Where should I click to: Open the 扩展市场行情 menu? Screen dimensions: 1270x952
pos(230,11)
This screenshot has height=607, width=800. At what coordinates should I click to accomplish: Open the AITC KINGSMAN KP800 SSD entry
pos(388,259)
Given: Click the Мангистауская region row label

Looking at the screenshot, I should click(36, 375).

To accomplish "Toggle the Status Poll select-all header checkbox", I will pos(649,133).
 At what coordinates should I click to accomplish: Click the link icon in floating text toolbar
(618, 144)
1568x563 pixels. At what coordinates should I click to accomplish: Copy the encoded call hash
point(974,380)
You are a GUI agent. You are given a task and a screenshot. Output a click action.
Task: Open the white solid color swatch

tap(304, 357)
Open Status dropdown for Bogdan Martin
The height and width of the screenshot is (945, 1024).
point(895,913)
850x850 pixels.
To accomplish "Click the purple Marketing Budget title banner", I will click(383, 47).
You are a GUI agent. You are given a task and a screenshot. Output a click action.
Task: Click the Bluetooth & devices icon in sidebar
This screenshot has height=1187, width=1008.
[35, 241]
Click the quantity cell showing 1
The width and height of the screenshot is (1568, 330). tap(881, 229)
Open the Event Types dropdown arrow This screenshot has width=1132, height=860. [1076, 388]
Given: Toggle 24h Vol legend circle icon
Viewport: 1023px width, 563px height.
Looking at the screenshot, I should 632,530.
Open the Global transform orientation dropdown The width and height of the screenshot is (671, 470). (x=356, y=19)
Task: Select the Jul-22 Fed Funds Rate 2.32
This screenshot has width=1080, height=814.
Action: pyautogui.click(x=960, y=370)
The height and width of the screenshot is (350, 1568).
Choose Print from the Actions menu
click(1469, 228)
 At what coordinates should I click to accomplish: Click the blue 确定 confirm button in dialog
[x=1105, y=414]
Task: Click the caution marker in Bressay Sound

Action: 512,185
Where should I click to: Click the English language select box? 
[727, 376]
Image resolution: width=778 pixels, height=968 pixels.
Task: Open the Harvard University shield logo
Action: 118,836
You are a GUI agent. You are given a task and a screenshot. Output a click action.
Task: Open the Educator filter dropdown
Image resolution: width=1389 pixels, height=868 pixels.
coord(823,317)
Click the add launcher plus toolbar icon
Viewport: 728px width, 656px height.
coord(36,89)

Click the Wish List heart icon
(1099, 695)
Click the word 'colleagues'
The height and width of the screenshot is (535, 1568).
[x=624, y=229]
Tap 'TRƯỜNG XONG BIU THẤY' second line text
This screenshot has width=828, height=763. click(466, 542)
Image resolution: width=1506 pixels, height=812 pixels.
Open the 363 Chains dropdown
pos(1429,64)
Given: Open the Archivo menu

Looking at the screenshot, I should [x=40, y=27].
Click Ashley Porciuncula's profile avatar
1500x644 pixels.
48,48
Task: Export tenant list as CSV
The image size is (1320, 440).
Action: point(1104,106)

━━━━━━

### TASK OBJECTIVE
Copy out precisely those lines which run from the one containing "At what coordinates should I click to accomplish: Click the blue" to the end of the material.

### WRITTEN RESPONSE
 At what coordinates should I click to accomplish: Click the blue 确定 confirm button in dialog
[x=1105, y=414]
Task: Click the caution marker in Bressay Sound

Action: 512,185
Where should I click to: Click the English language select box? 
[727, 376]
Image resolution: width=778 pixels, height=968 pixels.
Task: Open the Harvard University shield logo
Action: 118,836
You are a GUI agent. You are given a task and a screenshot. Output a click action.
Task: Open the Educator filter dropdown
Image resolution: width=1389 pixels, height=868 pixels.
coord(823,317)
Click the add launcher plus toolbar icon
Viewport: 728px width, 656px height.
coord(36,89)

Click the Wish List heart icon
(1099, 695)
Click the word 'colleagues'
The height and width of the screenshot is (535, 1568).
[x=624, y=229]
Tap 'TRƯỜNG XONG BIU THẤY' second line text
This screenshot has width=828, height=763. click(466, 542)
Image resolution: width=1506 pixels, height=812 pixels.
Open the 363 Chains dropdown
pos(1429,64)
Given: Open the Archivo menu

Looking at the screenshot, I should [x=40, y=27].
Click Ashley Porciuncula's profile avatar
1500x644 pixels.
48,48
Task: Export tenant list as CSV
The image size is (1320, 440).
Action: point(1104,106)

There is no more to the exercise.